_YOUR GOAL_:
Would you please return only the lines from the one with "You are a computer-use" through the last line of the records below, leaving the pictures out?

_THE RECORDS_:
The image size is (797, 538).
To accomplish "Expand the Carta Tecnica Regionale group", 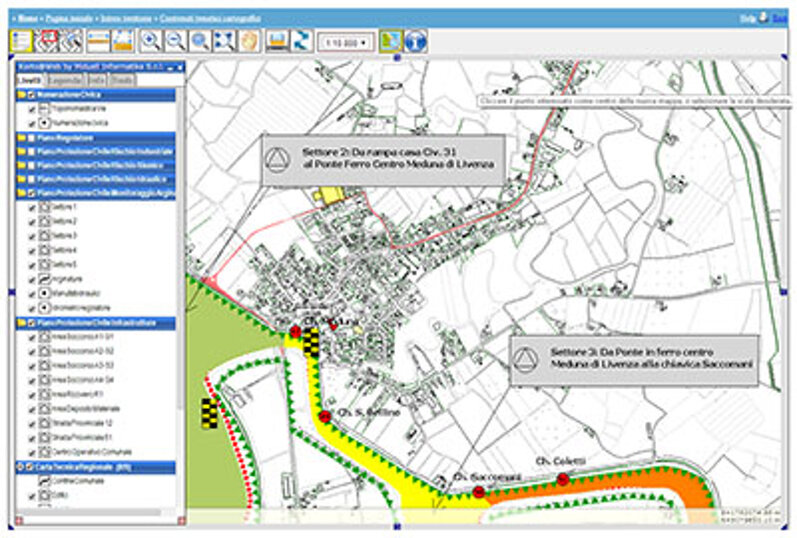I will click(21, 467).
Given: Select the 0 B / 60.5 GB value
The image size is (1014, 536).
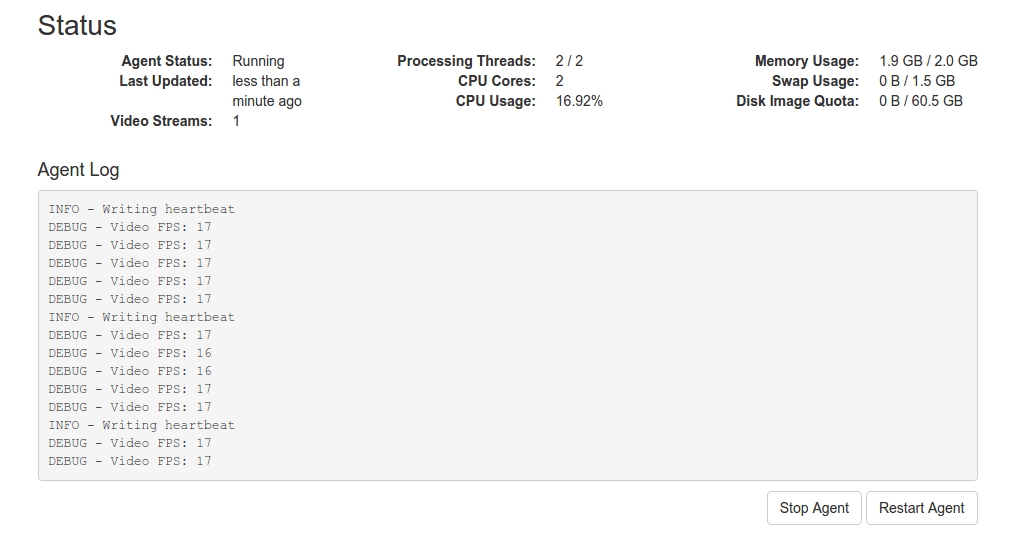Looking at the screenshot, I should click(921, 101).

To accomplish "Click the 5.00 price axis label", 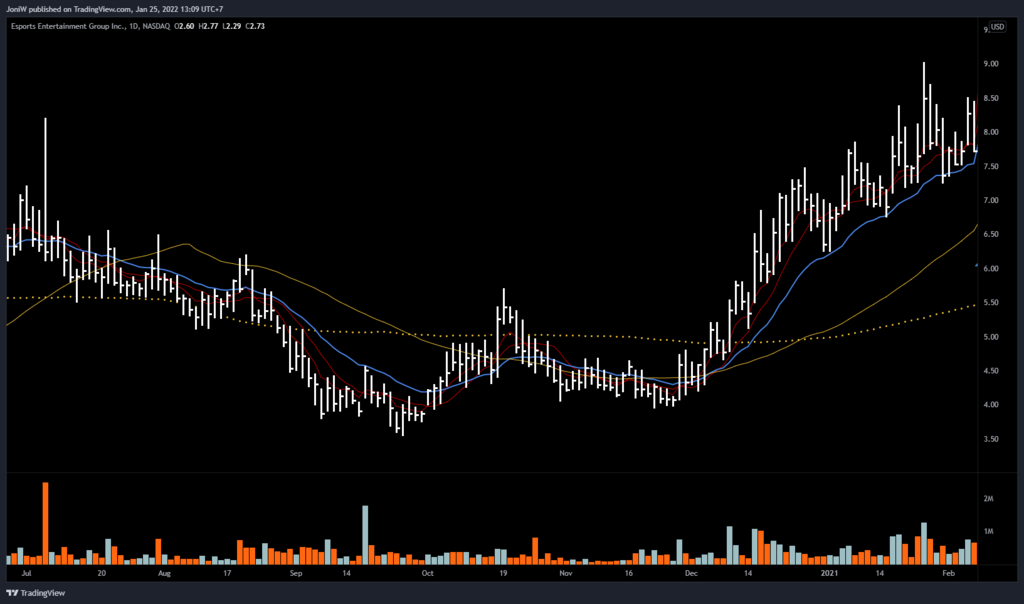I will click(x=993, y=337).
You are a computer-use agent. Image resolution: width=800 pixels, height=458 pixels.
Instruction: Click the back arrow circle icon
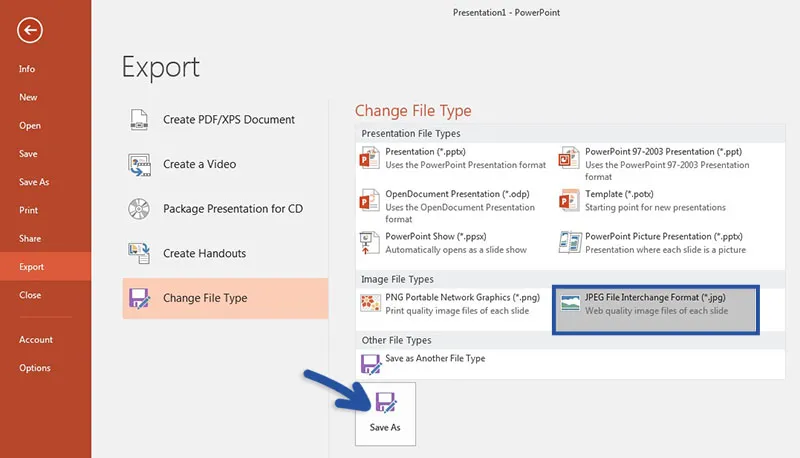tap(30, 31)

_SOLVED PROBLEM_:
You are a computer-use agent. Image resolution: width=800 pixels, height=458 pixels.
Instruction: Click the back arrow circle icon
tap(30, 31)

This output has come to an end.